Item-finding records
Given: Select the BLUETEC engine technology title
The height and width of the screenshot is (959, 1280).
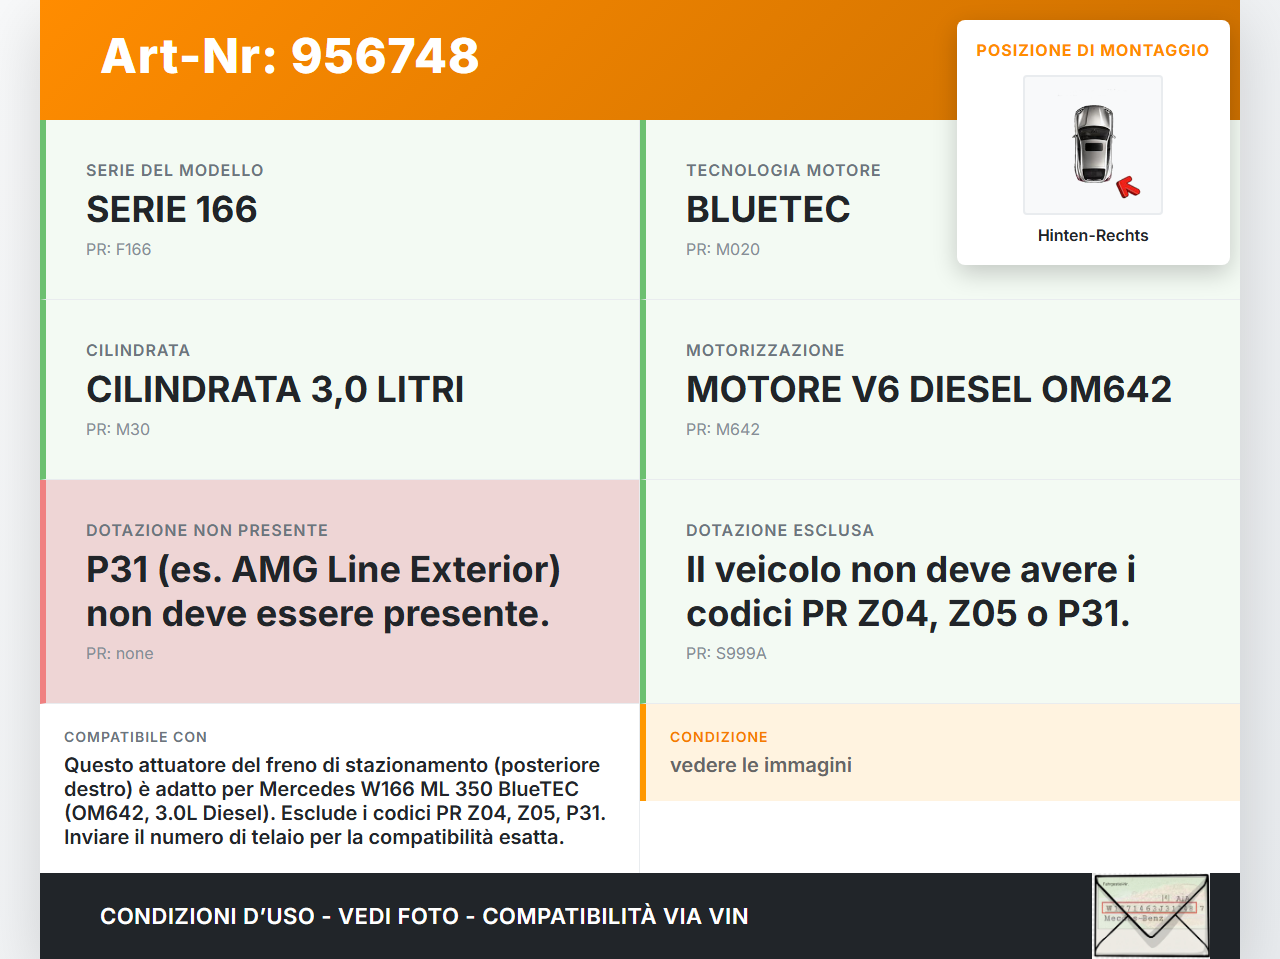Looking at the screenshot, I should click(768, 210).
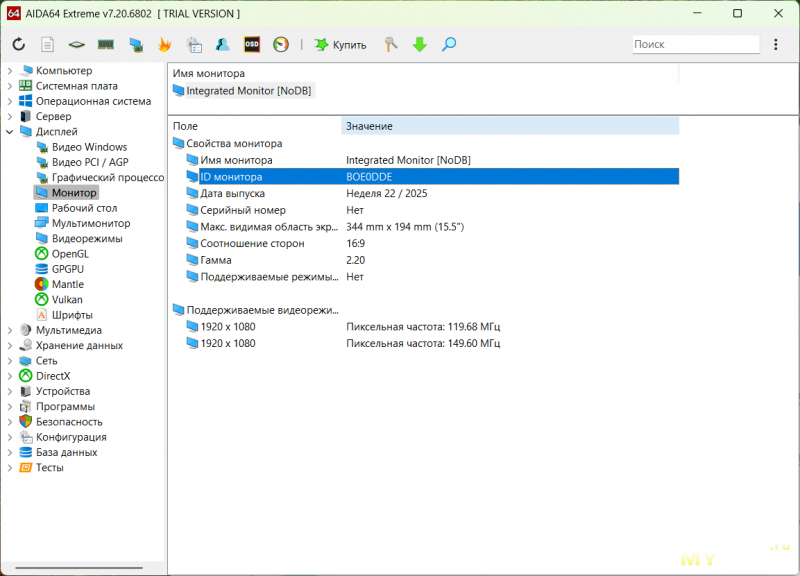The width and height of the screenshot is (800, 576).
Task: Open the user support toolbar icon
Action: pyautogui.click(x=223, y=45)
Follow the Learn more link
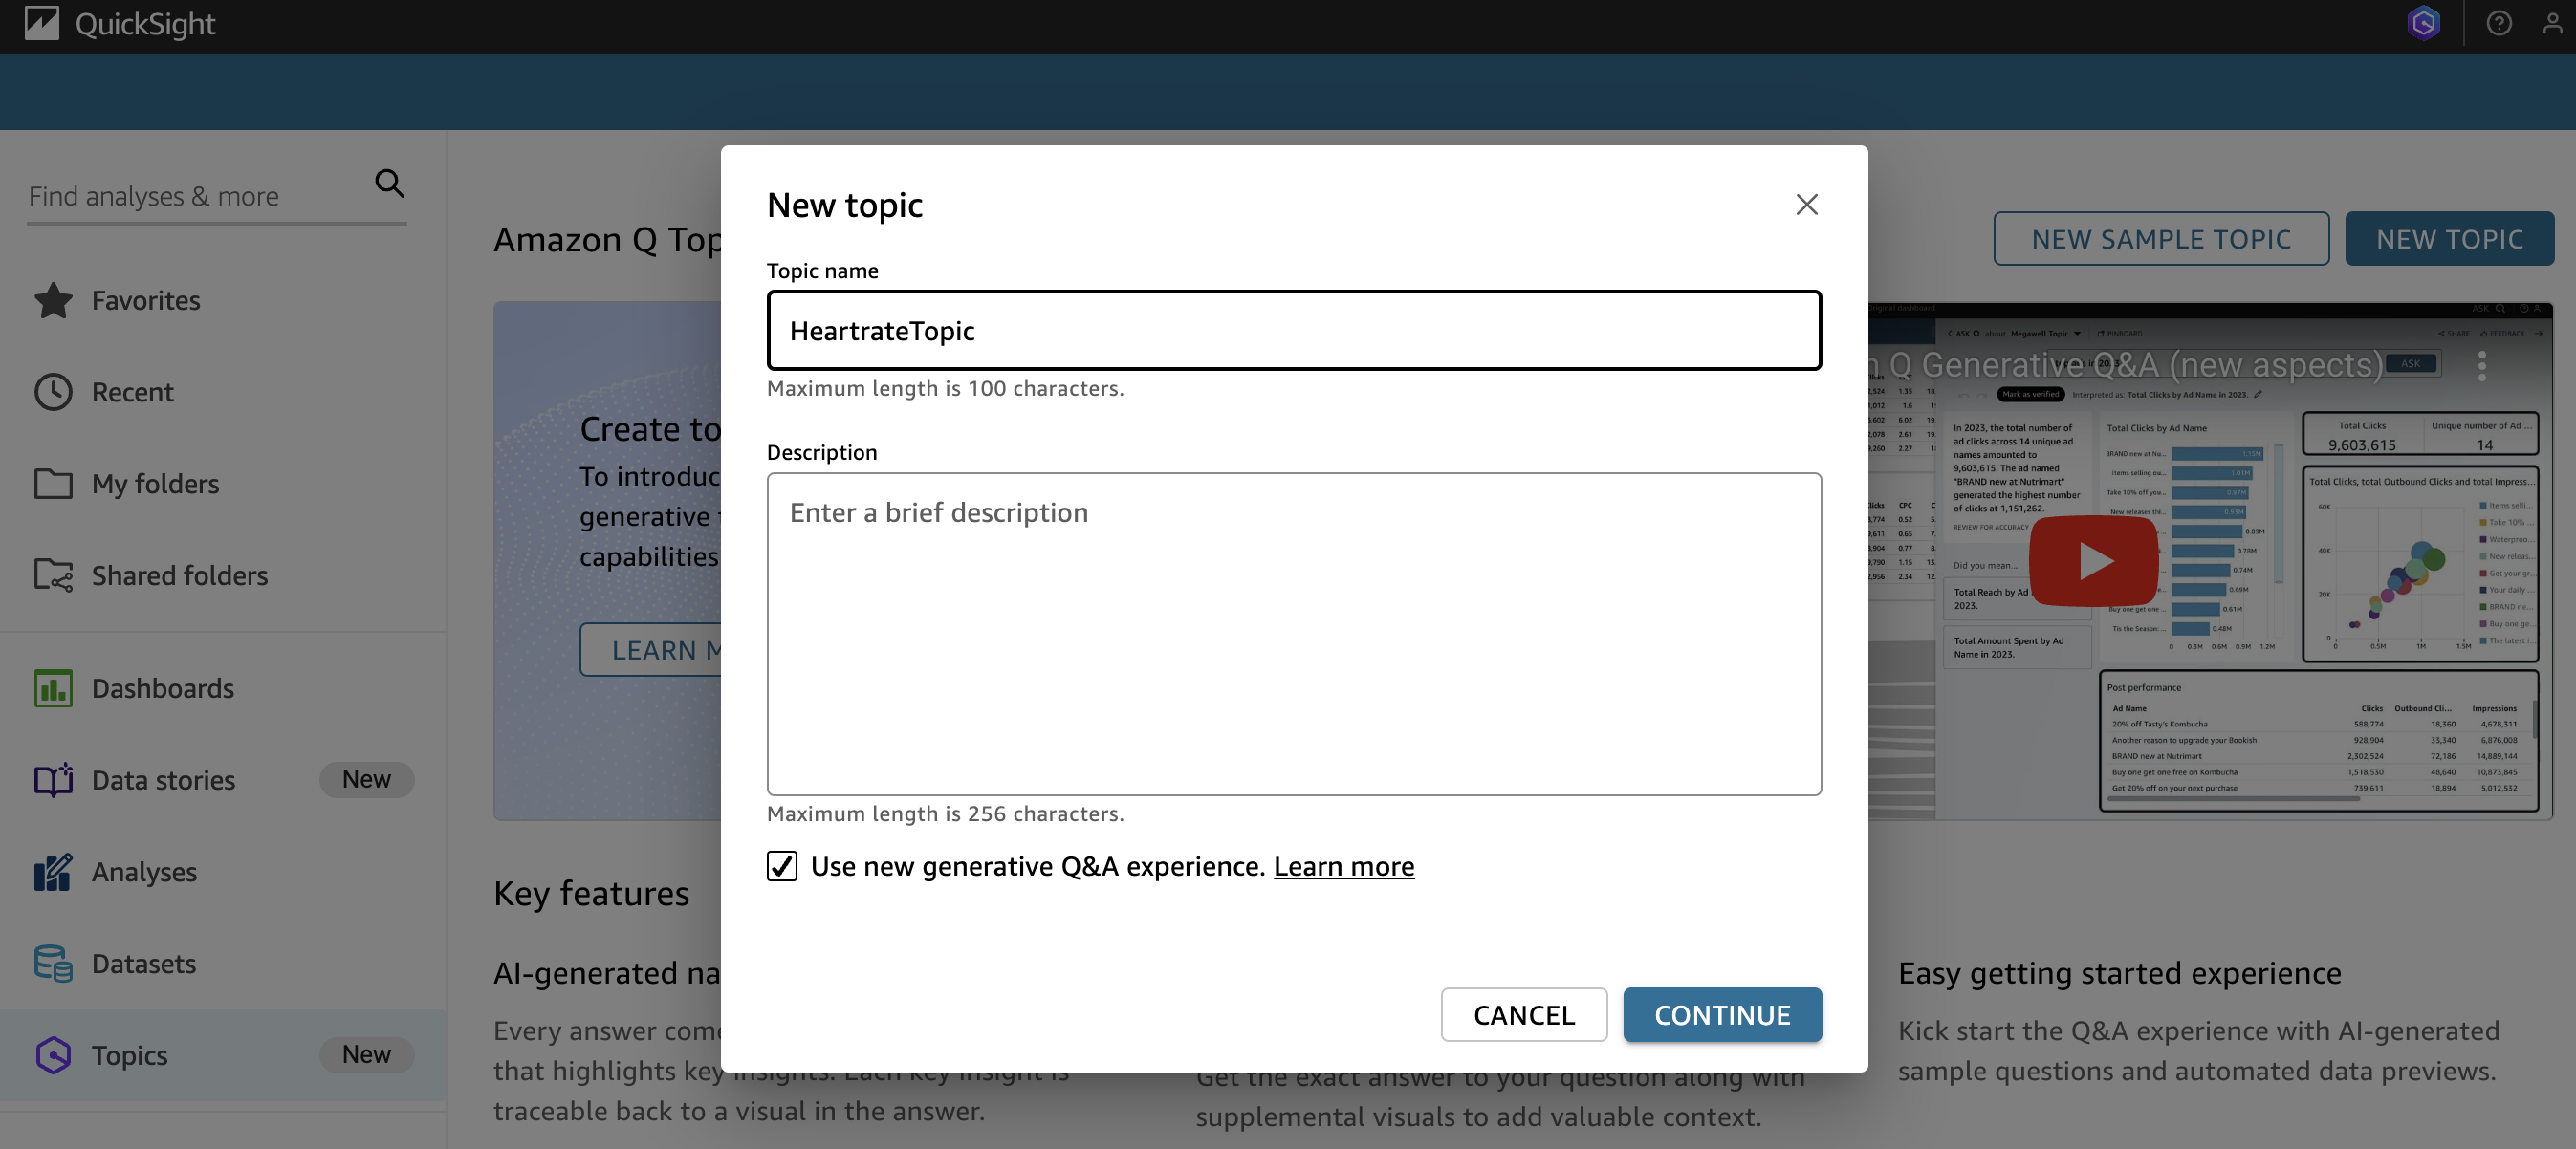Screen dimensions: 2576x1149 tap(1343, 866)
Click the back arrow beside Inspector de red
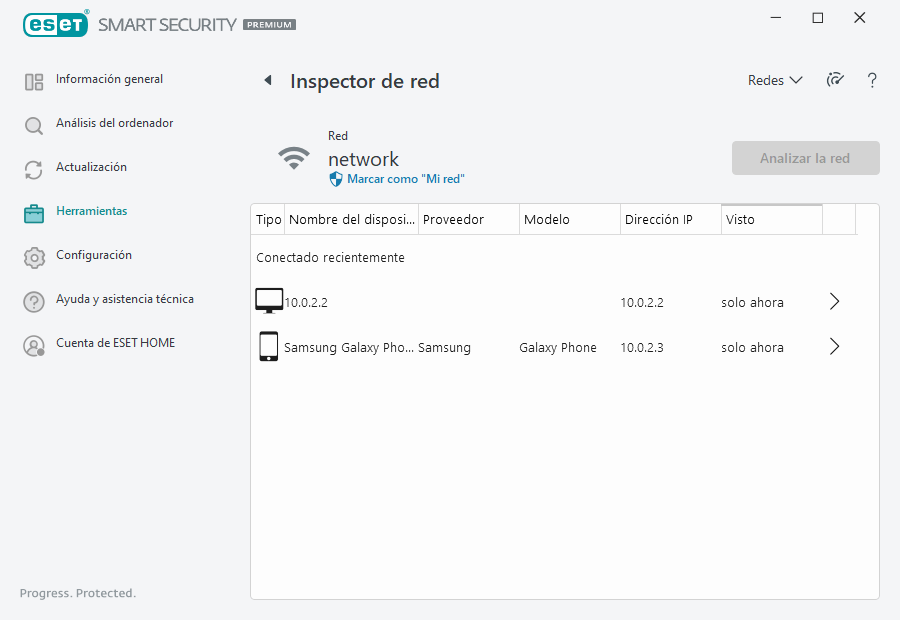This screenshot has width=900, height=620. (x=268, y=81)
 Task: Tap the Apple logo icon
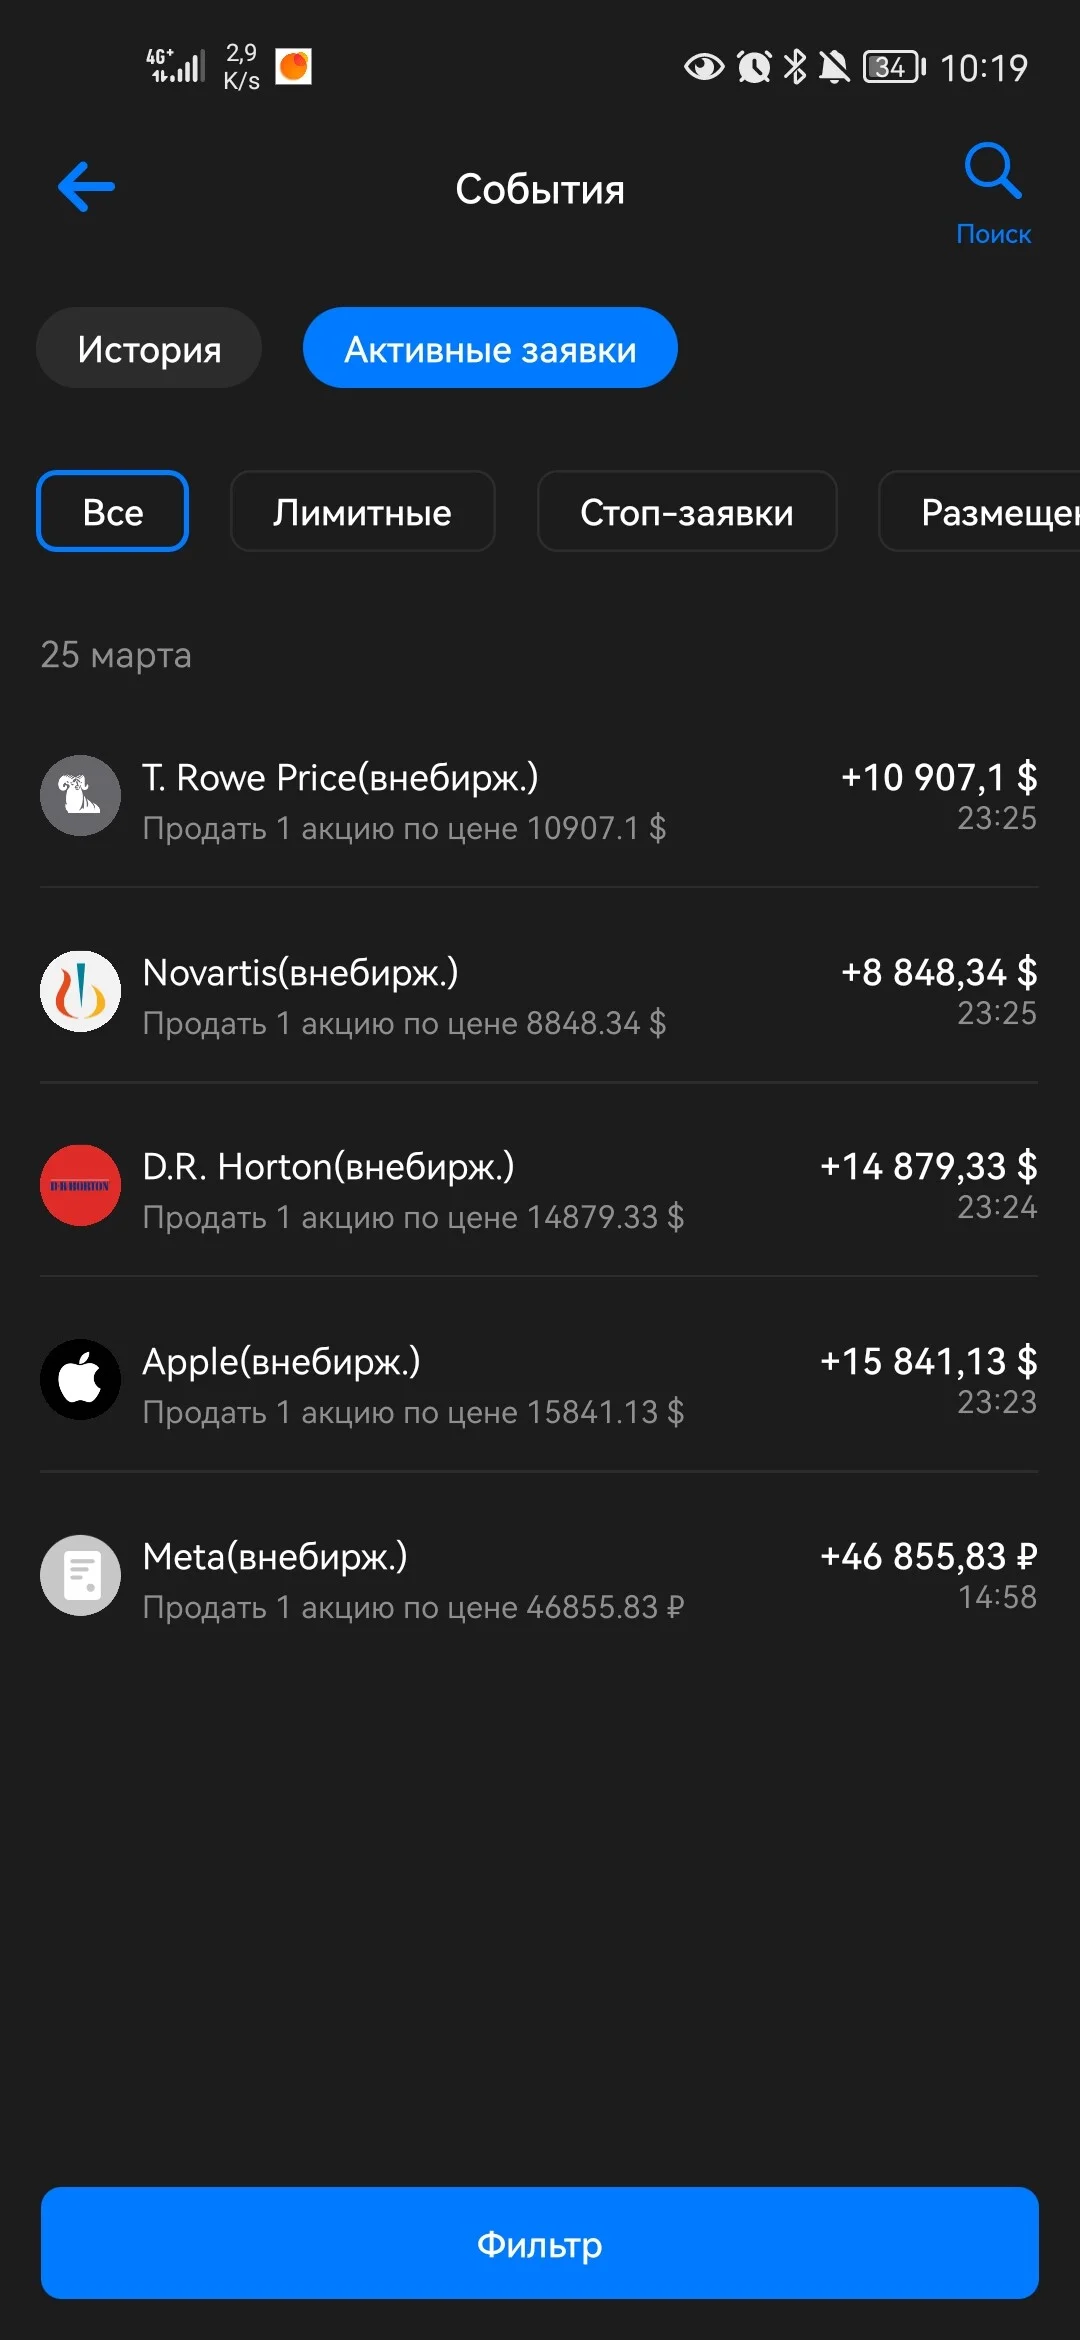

### PROBLEM DESCRIPTION
Copy all the items above word for word, but leave out the pictures.

### TASK ANSWER
Given: Select the BLUETEC engine technology title
The height and width of the screenshot is (959, 1280).
Looking at the screenshot, I should click(768, 210).
The width and height of the screenshot is (800, 576).
Task: Open the user support toolbar icon
Action: pyautogui.click(x=223, y=45)
Follow the Learn more link
Screen dimensions: 2576x1149 tap(1343, 866)
Click the back arrow beside Inspector de red
This screenshot has width=900, height=620. (x=268, y=81)
 Task: Tap the Apple logo icon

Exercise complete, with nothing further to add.